L’auteur résiste à la tentation de faire de l’Himalaya le symbole d’un autre monde ; c’est le ici et maintenant qui importe, comme dans « Le sommet à côté du Dhaulagiri » :

« Des gens vivaient là
Ce n’était pas l’au-delà
Mais bien ici-bas
En mangeant une brochette de mouton
Qu’un jeune Ouïghour m’avait fait griller
J’étais vivant »

 

En même temps, on perçoit souvent dans ses vers un écho de la sublimité taoïste, comme dans « Des noms » :

« Dans le monde de l’Himalaya
On laisse anonymes les pics ­ordinaires
Quand les pics atteignent une altitude de
7 000 mètres
Ou de 7 500 mètres environ
Alors
On leur donne un nom
Un tel ou un tel

C’est vraiment bon
Grâce aux pics
Qui n’ont pas encore de nom
Plus nombreux que ceux qui ont des noms
Ce monde se régénère prodigieusement

As-tu quelque chose à dire ?
Non, rien »

 

La vision développée dans Poèmes de l’Himalaya peut être rapprochée de la notion de « beat » enracinée dans la béatitude sur laquelle Jack Kerouac, ce « bouddhiste bâtard et mystique catholique fou », est revenu avec insistance. Pour Wilson, le lien beat/béatitude « suppose des énergies porteuses de changements, où se mêlent la volonté d’être à la fois saint et heureux, et le désir de se renouveler soi-même et le monde avec. »

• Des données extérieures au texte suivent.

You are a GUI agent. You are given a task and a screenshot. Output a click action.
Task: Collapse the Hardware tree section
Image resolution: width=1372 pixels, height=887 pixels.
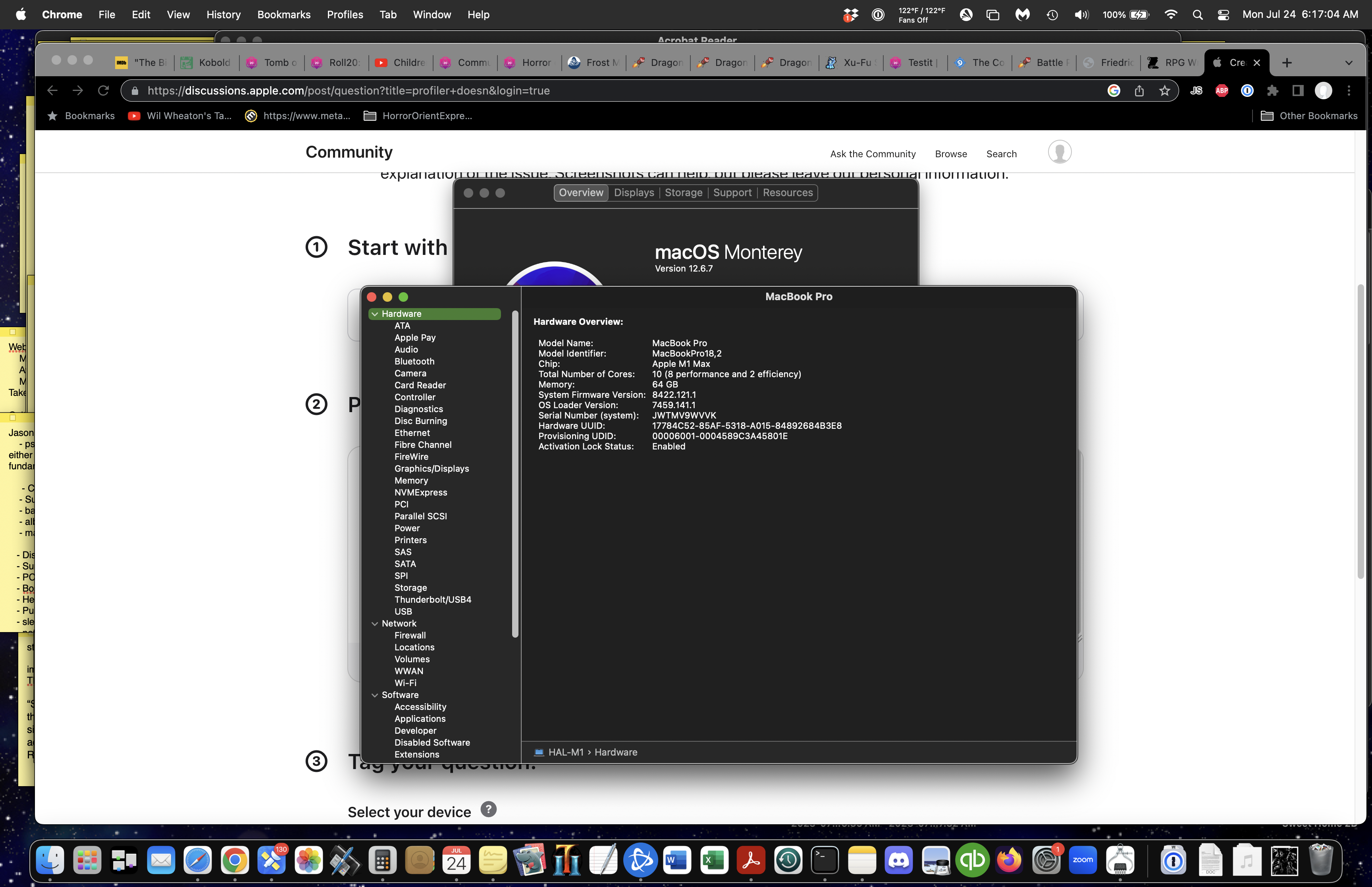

Nombre des poèmes de Chapeau-de-Pluie sont en osmose profonde avec la région des monts Kumgang, aussi baptisés Montagnes de diamant, située près de la zone démilitarisée en Corée du Nord. Cette région, théâtre de réunions angoissées de familles séparées par l’interminable guerre de Corée, est un symbole de la réunification. Dans « Montagnes de diamant », Chapeau-de-pluie écrit :

« Pins rouges, pins blancs ; je serpente entre les rochers,
le monde empli de l’émerveillement des montagnes et des eaux. »

Chapeau-de-Pluie a passé l’essentiel de sa vie à errer à travers les montagnes de la péninsule coréenne et à les vénérer. Un jour, le blocage créé par la zone démilitarisée le long du 38e parallèle sera levé et une nouvelle génération de poètes et de ­vagabonds coréens seront à même de suivre les traces de Chapeau-de-Pluie.

 

— Cet article est paru sur le site du Huffington Post le 3 juillet 2012. Il a été traduit par Baptiste Touverey.